To trap him, Odell writes a false dispatch from "Mr. Osborn" for Bolton to steal. At another dinner, Bolton notices that Sally Cameron only pretends to toast the King. She has also fallen in love with him and warns Bolton about Odell's trap. The British attack on Verplanck is crushed and results in Bolton's arrest as a Rebel spy. He is saved from hanging by André, who intervenes for him after Sally confesses her feelings for Bolton and begs him to vouch on Bolton's behalf. He does so, despite her refusal of his marriage proposal. Putting duty before personal considerations, André asks Bolton to accompany him to a meeting between "Gustavus" and "Osborn" aboard the sloop Vulture. André assures Bolton that "Gustavus" and "Osborn" have conjured a quick end to the war. The wily "Gustavus" changes the meeting at the last moment to the house of a Tory sympathizer and orders André to come alone.

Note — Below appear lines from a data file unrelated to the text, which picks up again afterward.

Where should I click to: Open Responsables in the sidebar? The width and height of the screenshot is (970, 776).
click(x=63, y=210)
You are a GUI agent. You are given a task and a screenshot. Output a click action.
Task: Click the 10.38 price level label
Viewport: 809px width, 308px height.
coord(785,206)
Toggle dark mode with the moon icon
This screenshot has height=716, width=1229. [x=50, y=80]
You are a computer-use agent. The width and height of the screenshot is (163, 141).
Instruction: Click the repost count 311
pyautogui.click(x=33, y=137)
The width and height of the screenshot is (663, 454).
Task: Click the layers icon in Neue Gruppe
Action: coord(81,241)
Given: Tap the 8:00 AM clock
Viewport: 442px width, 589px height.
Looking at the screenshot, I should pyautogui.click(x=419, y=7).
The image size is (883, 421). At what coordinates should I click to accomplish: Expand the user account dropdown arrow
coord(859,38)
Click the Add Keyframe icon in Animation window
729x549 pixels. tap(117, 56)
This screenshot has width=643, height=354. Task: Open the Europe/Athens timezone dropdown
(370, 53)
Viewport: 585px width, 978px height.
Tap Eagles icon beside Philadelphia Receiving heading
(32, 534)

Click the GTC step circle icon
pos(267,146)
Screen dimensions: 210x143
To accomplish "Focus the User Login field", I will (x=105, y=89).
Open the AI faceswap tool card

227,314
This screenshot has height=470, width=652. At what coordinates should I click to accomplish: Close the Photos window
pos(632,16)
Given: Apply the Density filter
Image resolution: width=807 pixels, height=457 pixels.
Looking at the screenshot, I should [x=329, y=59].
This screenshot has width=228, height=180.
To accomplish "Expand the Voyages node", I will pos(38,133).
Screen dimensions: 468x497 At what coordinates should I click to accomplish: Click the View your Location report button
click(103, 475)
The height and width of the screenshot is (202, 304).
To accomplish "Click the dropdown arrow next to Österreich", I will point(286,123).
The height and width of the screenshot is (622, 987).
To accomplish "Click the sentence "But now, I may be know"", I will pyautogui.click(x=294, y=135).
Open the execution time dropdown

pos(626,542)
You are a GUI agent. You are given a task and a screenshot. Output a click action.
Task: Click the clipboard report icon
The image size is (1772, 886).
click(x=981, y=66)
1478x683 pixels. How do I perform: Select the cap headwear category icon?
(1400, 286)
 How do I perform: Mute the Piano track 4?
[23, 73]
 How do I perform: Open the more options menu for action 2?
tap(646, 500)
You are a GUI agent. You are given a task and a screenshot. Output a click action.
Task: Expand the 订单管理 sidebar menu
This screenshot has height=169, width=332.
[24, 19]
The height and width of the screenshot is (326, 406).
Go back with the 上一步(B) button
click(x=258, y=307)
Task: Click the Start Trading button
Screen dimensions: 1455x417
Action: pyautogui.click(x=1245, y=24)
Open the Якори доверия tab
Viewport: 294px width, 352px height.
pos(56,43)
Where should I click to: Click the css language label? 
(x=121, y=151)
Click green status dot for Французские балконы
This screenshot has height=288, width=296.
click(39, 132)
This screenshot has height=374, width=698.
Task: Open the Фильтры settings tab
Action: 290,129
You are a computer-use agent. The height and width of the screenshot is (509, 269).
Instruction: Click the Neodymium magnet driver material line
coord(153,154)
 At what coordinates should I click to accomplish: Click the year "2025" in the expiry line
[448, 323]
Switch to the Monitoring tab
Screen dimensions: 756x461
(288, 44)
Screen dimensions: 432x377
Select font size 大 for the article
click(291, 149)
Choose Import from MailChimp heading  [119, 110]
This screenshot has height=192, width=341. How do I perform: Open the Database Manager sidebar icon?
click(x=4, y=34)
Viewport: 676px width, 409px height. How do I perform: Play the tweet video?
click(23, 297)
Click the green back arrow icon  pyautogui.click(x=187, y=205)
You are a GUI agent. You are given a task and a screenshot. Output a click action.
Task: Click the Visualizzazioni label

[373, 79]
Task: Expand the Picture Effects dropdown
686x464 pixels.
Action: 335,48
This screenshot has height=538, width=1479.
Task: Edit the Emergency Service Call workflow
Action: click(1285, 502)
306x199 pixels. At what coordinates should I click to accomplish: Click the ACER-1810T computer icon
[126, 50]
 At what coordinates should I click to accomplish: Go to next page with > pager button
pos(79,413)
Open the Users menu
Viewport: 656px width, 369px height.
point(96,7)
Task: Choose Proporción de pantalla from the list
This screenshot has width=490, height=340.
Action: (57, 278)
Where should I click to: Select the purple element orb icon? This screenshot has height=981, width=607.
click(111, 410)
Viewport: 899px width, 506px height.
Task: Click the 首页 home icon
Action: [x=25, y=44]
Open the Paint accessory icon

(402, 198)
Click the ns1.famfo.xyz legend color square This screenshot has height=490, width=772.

Bolton persuades André to go in uniform, and not in civilian clothing, lest he be captured as a spy. Soon after, Odell detects Bolton warning American shore batteries of the British presence, but Bolton escapes by swimming ashore to the American garrison. The American commander, Col. Jameson (James Westerfield), is skeptical of Bolton's loyalties and stubbornly holds him until Howe can vouch for him. "Gustavus" escapes. "Osborn" is captured and Bolton realizes that Benedict Arnold is "Gustavus". To his horror, Bolton learns that "Osborn" is André, and worse, that he changed into civilian clothes trying to escape.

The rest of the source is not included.